The bankruptcy court also questioned Barton’s continued applicability in light of section 362 of the Bankruptcy Code, the automatic stay. The bankruptcy court found that the automatic stay addressed the same policy concerns underlying Barton and replaced the protection Barton was meant to give by making it more difficult for a third party to drain estate assets. The Third Circuit, however, found several other policy rationales for Barton that were distinct from the concern addressed by the automatic stay, including that, by protecting trustees from frivolous lawsuits, Barton encouraged qualified individuals to serve as trustees and that, by requiring prospective plaintiffs to justify their claims to the bankruptcy court, Barton allowed bankruptcy courts to monitor the trustee’s work more effectively. Furthermore, the Third Circuit observed that the power of a court to stay collection efforts against the debtor’s estate has always been a fundamental part of bankruptcy law, even prior to the enactment of section 362. Because Barton applied under the pre-Bankruptcy Code system, where similar automatic stay provisions also applied, the court found that section 362 did not serve to eliminate the Barton doctrine.

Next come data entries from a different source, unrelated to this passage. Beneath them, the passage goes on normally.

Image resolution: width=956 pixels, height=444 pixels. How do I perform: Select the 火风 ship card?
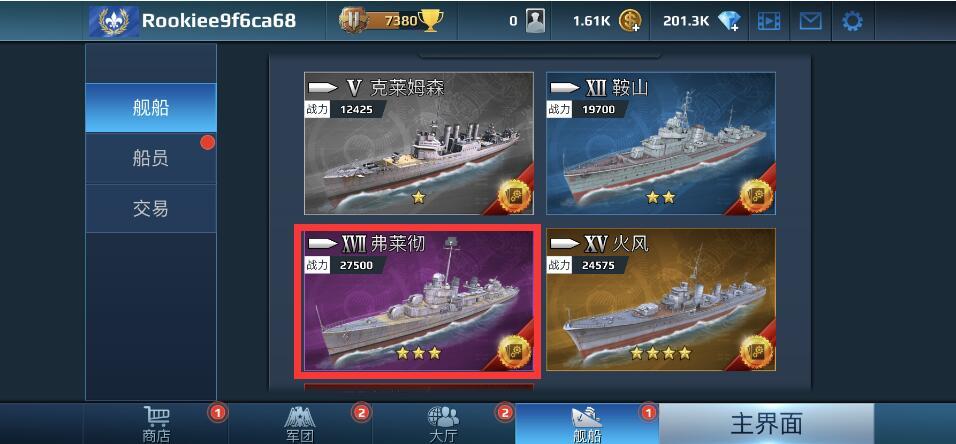pyautogui.click(x=661, y=299)
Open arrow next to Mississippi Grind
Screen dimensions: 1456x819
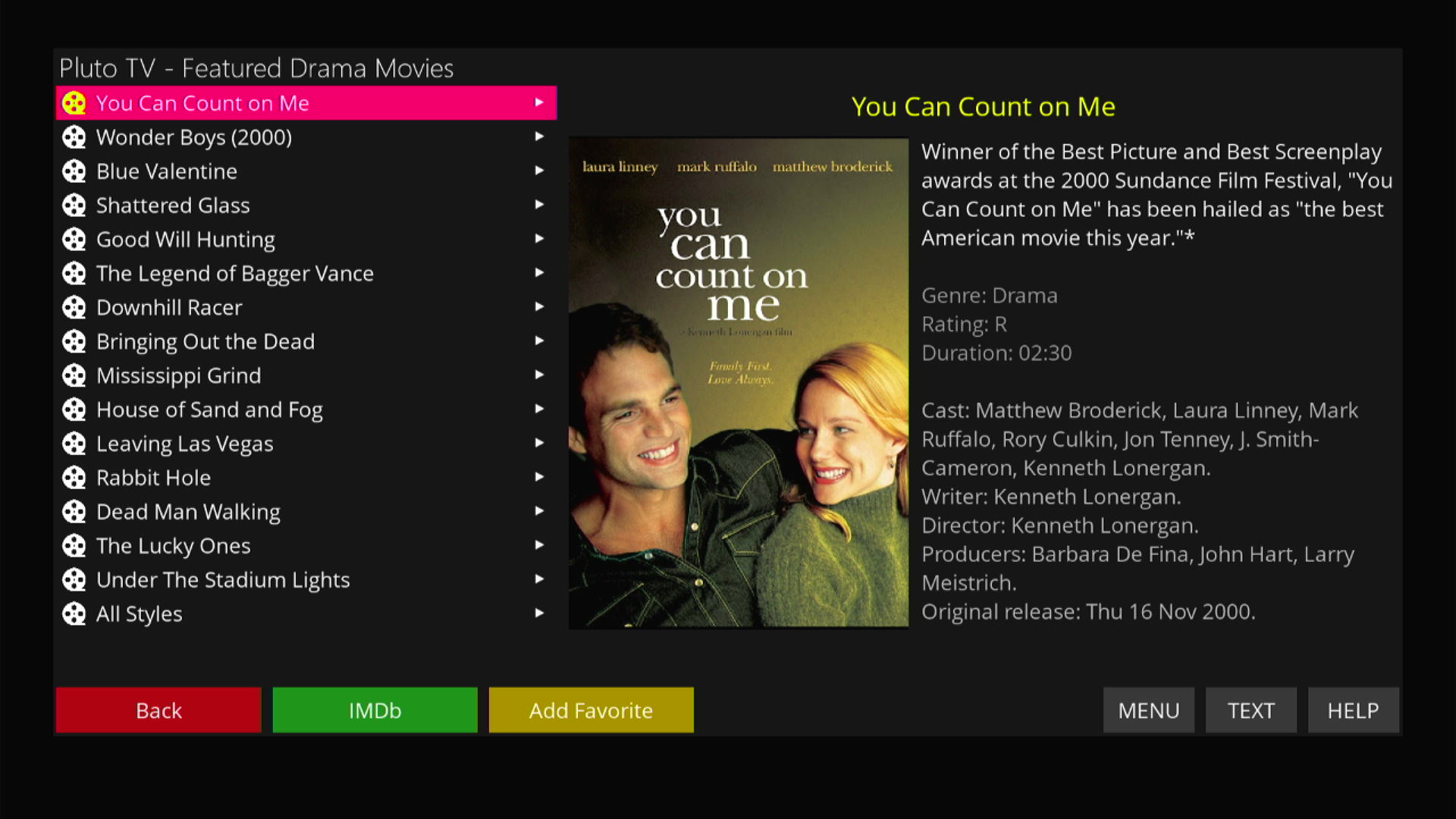(539, 375)
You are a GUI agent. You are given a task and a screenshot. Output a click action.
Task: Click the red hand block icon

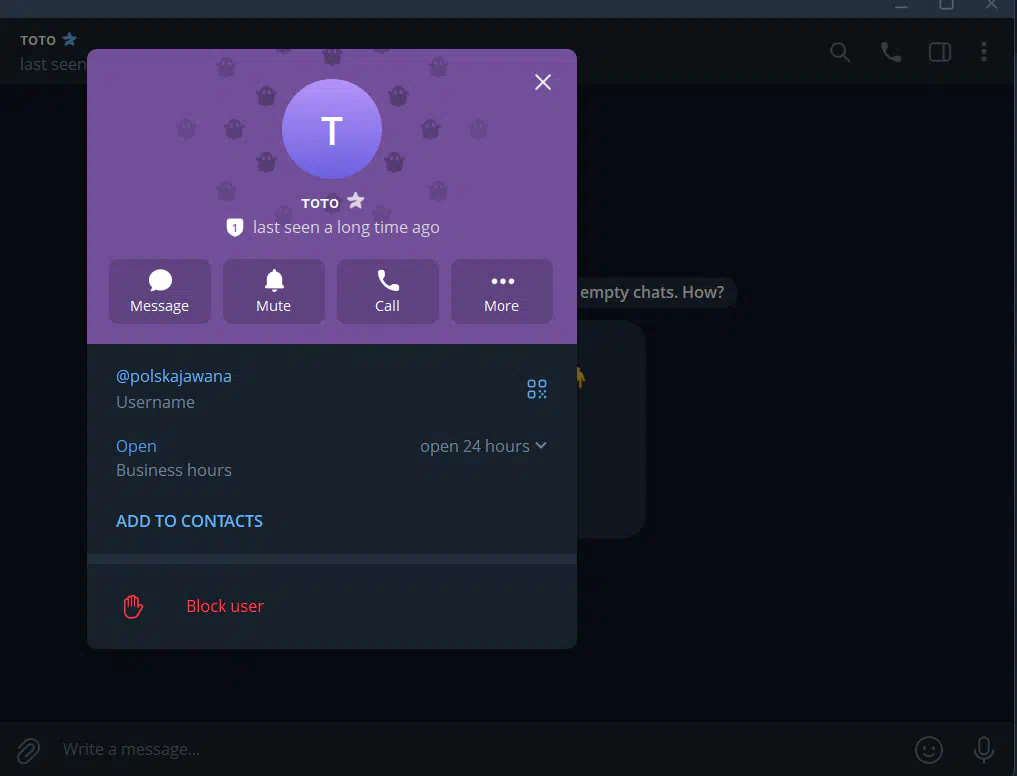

The Third Circuit then addressed the bankruptcy court’s final question on Barton: Given that section 323(b) of the Bankruptcy Code provides that a trustee can “sue and be sued” but does not mention a leave-of-court requirement, how can such a requirement exist? The Third Circuit acknowledged that section 323(b) recognizes a trustee’s capacity to be sued; however, it determined that Congress had left the procedures that must be followed in order to sue a trustee up to case law. The Third Circuit thus rejected the argument that section 323(b) indicated Congress’s intent to abrogate the Barton doctrine.
Abuse of Discretion?
After concluding that the Barton doctrine remains valid despite changes in bankruptcy law, the Third Circuit turned to the question of whether the bankruptcy court had abused its discretion by granting CGL’s motion for leave to sue the chapter 7 trustee. When a party seeks leave of court to sue a trustee, the party must make a prima facie case against the trustee and must show that its claim is “not without foundation.” The Third Circuit determined that the bankruptcy court had not abused its discretion in concluding that CGL had met its burden of establishing a prima facie case. In its complaint and in subsequent testimony, CGL alleged that when it purchased Lot 45, it assumed that the restriction prohibiting sales to individual residents was still in place with respect to the other 44 lots. Indeed, CGL stated that single ownership of the remaining lots was critical to its decision to purchase Lot 45. The Third Circuit found that the bankruptcy court had appropriately determined that the issues in CGL’s case involved questions of state subdivision law and that a state court was therefore the appropriate forum in which to resolve CGL’s suit. The court concluded that the bankruptcy court’s decision to allow CGL to sue Schwab was not an abuse of discretion.
By acknowledging Barton’s continued relevance despite changes in bankruptcy law, the Third Circuit joined other circuits in affirming this age-old protection for trustees and the bankruptcy estate. The court’s thorough and well-reasoned analysis of Barton and the Bankruptcy Code breathes new life into this old rule.